Google published details on a bigger “Gemini in Chrome” update: a persistent side panel assistant plus an agentic mode called Chrome auto browse that can handle multi-step web chores (forms, scheduling, research, shopping flows) on a user’s behalf — with explicit confirmations for sensitive actions.

What’s new

  • Gemini side panel: a persistent assistant alongside your current tab for comparison, summarization, and “too-many-tabs” workflows.
  • Connected Apps in Chrome: integrations with Google services (Gmail, Calendar, Maps, Flights, etc.) to pull context into browsing tasks (opt-in).
  • Auto browse: an agentic feature that can perform multi-step actions like researching options across date ranges, filling forms, collecting documents, and managing subscriptions.
  • Credential use: auto browse can optionally rely on Google Password Manager for sign-in-required tasks (user permission required).
  • Commerce standard: Google says Chrome will support its “Universal Commerce Protocol (UCP)” to help agents take actions across retailer flows.

Why it matters

  • This is a clear shift from “assistive chat” to action-taking agents embedded in a mainstream browser — which will accelerate automation adoption beyond power users.
  • It also enlarges the attack surface: agentic browsing creates new prompt-injection and transaction-manipulation opportunities (malicious pages, hidden instructions, dark patterns).
  • For teams: expect browser-based agents to become a new “shadow automation” channel — similar to how macros and RPA spread, but faster.

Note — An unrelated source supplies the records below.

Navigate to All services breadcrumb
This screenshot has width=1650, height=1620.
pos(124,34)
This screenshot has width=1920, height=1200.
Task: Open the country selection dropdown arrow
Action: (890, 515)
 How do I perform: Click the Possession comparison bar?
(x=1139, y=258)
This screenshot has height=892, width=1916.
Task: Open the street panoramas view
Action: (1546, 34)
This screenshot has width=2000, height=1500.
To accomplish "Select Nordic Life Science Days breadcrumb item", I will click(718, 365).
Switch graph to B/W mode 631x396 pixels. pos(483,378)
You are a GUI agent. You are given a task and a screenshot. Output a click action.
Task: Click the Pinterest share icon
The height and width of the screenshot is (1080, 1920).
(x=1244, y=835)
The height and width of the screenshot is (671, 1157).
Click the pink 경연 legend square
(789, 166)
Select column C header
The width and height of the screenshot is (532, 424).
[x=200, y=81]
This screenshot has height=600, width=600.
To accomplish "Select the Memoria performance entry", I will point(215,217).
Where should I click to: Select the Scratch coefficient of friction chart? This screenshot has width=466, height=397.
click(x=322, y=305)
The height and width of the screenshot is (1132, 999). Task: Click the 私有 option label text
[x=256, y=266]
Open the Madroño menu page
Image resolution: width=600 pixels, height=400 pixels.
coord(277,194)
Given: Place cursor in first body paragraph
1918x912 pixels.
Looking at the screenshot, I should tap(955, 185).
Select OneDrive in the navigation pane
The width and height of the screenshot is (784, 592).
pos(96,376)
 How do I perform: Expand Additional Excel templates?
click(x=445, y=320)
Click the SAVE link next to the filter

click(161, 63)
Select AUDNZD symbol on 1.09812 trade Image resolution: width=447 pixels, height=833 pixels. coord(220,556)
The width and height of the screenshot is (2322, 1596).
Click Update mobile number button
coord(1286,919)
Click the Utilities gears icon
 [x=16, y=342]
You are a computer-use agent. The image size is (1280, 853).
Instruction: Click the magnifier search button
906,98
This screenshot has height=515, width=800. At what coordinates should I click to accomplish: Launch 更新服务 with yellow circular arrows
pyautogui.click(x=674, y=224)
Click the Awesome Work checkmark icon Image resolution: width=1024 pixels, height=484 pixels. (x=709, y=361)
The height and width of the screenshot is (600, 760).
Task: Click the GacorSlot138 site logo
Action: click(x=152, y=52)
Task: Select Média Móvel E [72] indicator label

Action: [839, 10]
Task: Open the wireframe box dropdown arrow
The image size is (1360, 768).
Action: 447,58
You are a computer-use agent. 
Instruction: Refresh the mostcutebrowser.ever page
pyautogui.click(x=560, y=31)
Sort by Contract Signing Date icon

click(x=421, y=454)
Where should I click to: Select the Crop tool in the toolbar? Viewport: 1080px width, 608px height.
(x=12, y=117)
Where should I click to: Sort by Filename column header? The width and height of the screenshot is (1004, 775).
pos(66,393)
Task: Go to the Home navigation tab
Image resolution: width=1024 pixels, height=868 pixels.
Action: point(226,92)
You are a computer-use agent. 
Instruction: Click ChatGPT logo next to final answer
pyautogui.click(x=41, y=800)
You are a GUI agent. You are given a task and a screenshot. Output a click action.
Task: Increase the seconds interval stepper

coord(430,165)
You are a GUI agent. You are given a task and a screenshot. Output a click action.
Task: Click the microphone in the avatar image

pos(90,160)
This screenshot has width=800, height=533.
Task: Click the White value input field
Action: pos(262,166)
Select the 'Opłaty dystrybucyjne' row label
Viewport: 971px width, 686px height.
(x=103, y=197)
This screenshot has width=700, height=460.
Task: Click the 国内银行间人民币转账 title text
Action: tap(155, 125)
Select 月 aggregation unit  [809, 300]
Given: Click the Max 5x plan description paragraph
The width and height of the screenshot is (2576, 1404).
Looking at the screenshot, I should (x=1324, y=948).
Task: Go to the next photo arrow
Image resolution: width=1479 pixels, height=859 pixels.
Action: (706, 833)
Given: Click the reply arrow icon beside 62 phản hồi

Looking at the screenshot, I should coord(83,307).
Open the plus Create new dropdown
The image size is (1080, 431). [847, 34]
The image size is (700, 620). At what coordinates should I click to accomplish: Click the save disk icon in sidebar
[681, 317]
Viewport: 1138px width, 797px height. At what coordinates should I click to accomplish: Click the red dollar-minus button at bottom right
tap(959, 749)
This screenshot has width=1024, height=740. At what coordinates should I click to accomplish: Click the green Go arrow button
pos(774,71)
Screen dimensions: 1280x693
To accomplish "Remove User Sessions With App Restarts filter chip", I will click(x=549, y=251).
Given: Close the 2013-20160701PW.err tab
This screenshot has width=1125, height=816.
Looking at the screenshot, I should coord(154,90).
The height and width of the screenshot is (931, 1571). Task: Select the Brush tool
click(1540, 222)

What to do (if you run security/IT/automation)

  1. Update your threat model: treat “browser agents” as a new class of privileged automation with access to sessions, cookies, and enterprise web apps.
  2. Define guardrails: set policy for which workflows are allowed (payments, HR actions, admin portals) and require step-up auth for sensitive flows.
  3. Instrument approvals: prefer designs that require explicit confirmation before writes (purchases, posts, credential changes) and log those confirmations.
  4. Segment identity: use separate browser profiles / accounts for agentic tasks; avoid running agents inside your primary “everything” session.
  5. Test prompt-injection resilience: run internal red-team exercises where a page tries to steer an agent to exfiltrate data or alter a transaction.